> EXERCISE AIM
Across the listing below, how many lines contain "agent"? Answer with the number and nothing else.

> INPUT RECORDS
•••

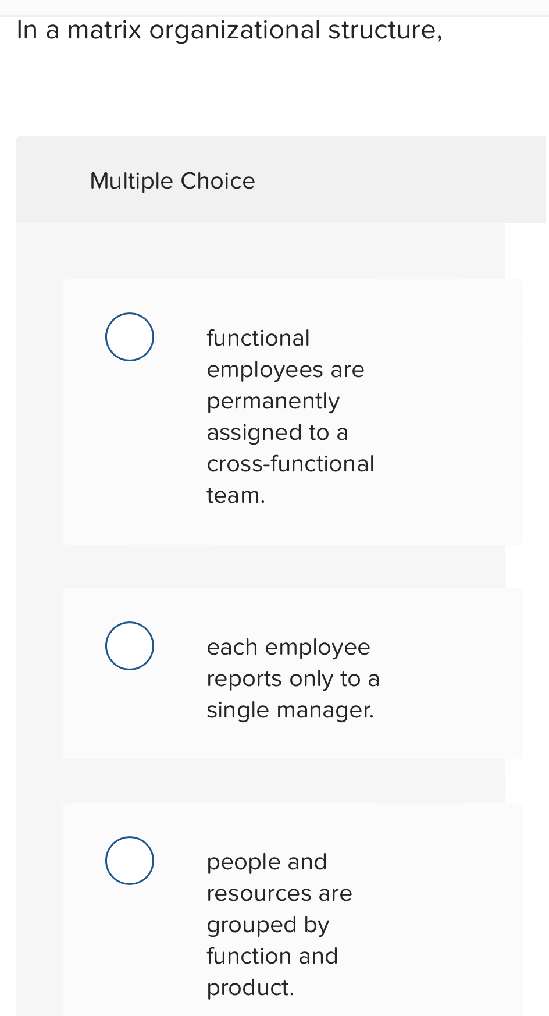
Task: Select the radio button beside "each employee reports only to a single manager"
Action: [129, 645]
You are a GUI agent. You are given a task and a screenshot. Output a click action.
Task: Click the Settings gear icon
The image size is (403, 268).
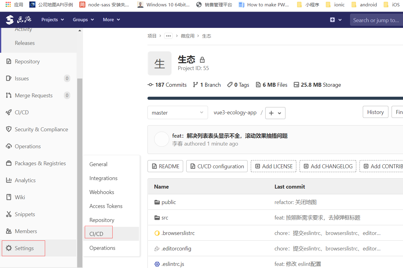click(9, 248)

•••

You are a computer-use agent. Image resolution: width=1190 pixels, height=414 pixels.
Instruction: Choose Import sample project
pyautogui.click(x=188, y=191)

•••

> RESULT FOR THIS EXERCISE
2